Resta, portanto, a religião do homem ou o cristianismo, não este da atualidade, mas aquele do Evangelho que é totalmente diferente, pois nessa religião santa, sublime, verdadeira, os homens, filhos do mesmo Deus, se reconhecem todos como irmãos e a sociedade que os une não se dissolve nem por ocasião da morte.
Longe de unir os corações ao Estado, ela os desliga de todas as coisas da Terra: não conheço nada mais contrário ao espírito social.

Dizem que um povo de verdadeiros cristãos formaria a mais perfeita das sociedades imaginável. Uma sociedade de verdadeiros cristãos não seria mais uma sociedade humana. À força de ser perfeita lhe faltaria coesão; seu vício aniquilador residiria na sua própria perfeição.  Cada um cumpriria o seu dever; o povo estaria submetido às leis, os chefes seriam justos e moderados, os magistrados íntegros, incorruptíveis, os soldados desdenhariam a morte, não haveria vaidade nem luxo. O cristianismo é uma religião inteiramente espiritual, ocupada unicamente das coisas do céu. A pátria do cristão não pertence a esse mundo.
Para que a sociedade fosse pacífica e se mantivesse a harmonia seria necessário que todos os cidadãos sem exceção fossem igualmente bons cristãos.

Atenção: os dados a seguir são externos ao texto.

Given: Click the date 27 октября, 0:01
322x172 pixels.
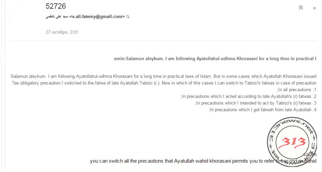Looking at the screenshot, I should 62,32.
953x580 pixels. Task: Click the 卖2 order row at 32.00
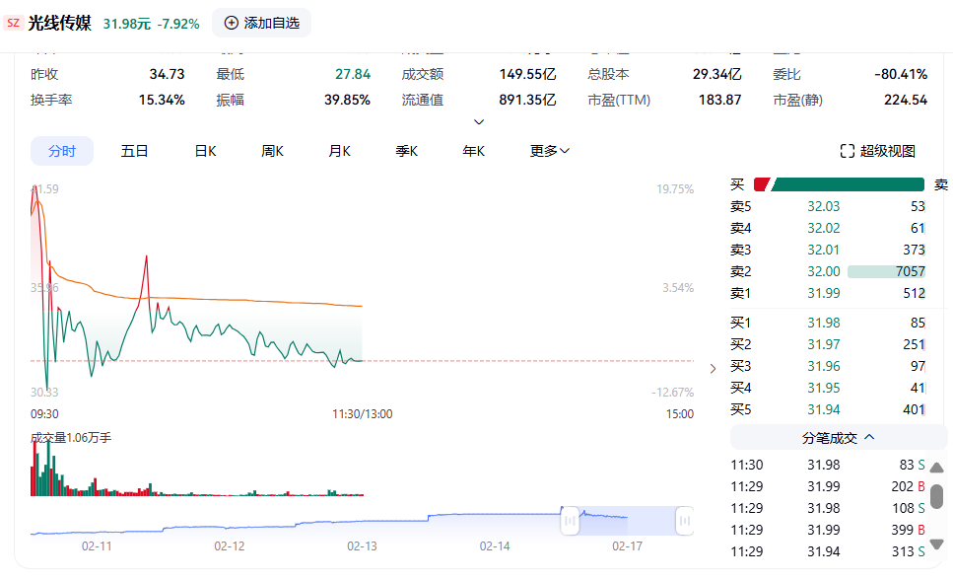click(x=827, y=271)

A caridade cristã não permite facilmente que se pense mal do próximo. O essencial é atingir o paraíso e a resignação é um meio para isso. Sobrevém uma guerra? Eles cumprem seu dever, mas sem paixão pela vitória; mais sabem morrer do que vencer.

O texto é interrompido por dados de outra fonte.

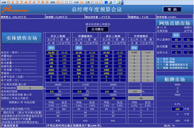This screenshot has width=194, height=128.
Task: Click 更新 button under 长江三角洲
Action: [x=51, y=48]
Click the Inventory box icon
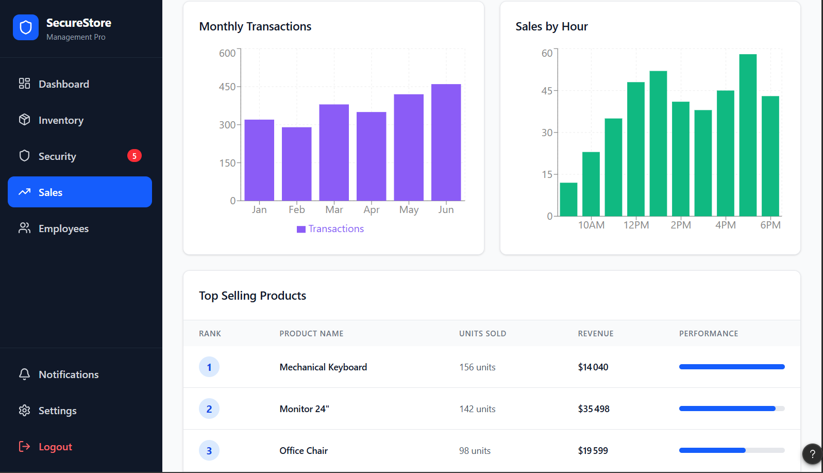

O cristianismo só prega servidão e dependência. Seu espírito é demasiado favorável à tirania para que esta não tire proveito disso sempre. Os verdadeiros cristãos são feitos para serem escravos; sabem-no e não se comovem com isso; essa vida efêmera tem pouco preço aos seus olhos.
Os súditos só devem ao Soberano a satisfação de suas opiniões na medida que essas opiniões interessem à comunidade.

Os dogmas da religião civil devem ser simples, em número modesto, enunciados com precisão e sem explicações e comentários. A existência da divindade poderosa, inteligente, benéfica, previdente e provedora, a vida vindoura, a felicidade dos justos, a punição dos maus, a santidade do contrato social e das leis – eis os dogmas positivos. Quantos aos dogmas negativos, restrinjo-os a um só: a intolerância, que se enquadra nos cultos que excluímos.

Atualmente, quando não há mais e quando não pode mais haver religião nacional exclusiva, deve-se tolerar todas aquelas que toleram as outras, contanto que seus dogmas não contrariem em nada os deveres do cidadão.